▸ **Task prompt**: Copy the lines word for word. Begin at the line that contains "ま行 (180, 1292)" and end with the final line of the data.

------------------------

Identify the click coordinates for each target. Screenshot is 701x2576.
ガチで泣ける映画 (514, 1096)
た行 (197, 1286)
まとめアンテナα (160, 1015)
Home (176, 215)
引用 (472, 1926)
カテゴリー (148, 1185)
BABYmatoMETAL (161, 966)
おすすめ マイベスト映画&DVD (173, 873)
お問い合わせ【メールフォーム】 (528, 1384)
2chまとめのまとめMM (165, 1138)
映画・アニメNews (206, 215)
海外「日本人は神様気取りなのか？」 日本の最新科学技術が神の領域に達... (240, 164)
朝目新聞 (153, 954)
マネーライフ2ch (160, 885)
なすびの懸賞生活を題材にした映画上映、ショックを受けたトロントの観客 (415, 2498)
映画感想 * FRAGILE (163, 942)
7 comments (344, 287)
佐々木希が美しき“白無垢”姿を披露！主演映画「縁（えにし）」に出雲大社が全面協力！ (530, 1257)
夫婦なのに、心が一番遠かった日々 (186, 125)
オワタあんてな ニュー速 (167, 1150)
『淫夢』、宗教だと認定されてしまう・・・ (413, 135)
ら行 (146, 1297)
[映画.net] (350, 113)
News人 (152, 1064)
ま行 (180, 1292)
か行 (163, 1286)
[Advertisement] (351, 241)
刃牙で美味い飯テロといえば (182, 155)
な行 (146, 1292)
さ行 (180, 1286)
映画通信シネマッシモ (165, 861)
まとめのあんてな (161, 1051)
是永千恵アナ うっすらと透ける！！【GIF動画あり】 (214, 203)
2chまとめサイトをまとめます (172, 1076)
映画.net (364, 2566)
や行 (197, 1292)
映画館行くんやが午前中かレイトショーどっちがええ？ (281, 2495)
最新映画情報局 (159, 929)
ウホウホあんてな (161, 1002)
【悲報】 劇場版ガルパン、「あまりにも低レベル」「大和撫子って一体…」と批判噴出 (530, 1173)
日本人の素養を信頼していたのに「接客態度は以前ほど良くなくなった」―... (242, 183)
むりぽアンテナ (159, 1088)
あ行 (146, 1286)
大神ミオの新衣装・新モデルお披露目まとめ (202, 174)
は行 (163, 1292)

------------------------

▸ **Answer for the task**:
ま行 (180, 1292)
か行 (163, 1286)
[Advertisement] (351, 241)
刃牙で美味い飯テロといえば (182, 155)
な行 (146, 1292)
さ行 (180, 1286)
映画通信シネマッシモ (165, 861)
まとめのあんてな (161, 1051)
是永千恵アナ うっすらと透ける！！【GIF動画あり】 (214, 203)
2chまとめサイトをまとめます (172, 1076)
映画.net (364, 2566)
や行 (197, 1292)
映画館行くんやが午前中かレイトショーどっちがええ？ (281, 2495)
最新映画情報局 (159, 929)
ウホウホあんてな (161, 1002)
【悲報】 劇場版ガルパン、「あまりにも低レベル」「大和撫子って一体…」と批判噴出 (530, 1173)
日本人の素養を信頼していたのに「接客態度は以前ほど良くなくなった」―... (242, 183)
むりぽアンテナ (159, 1088)
あ行 (146, 1286)
大神ミオの新衣装・新モデルお披露目まとめ (202, 174)
は行 (163, 1292)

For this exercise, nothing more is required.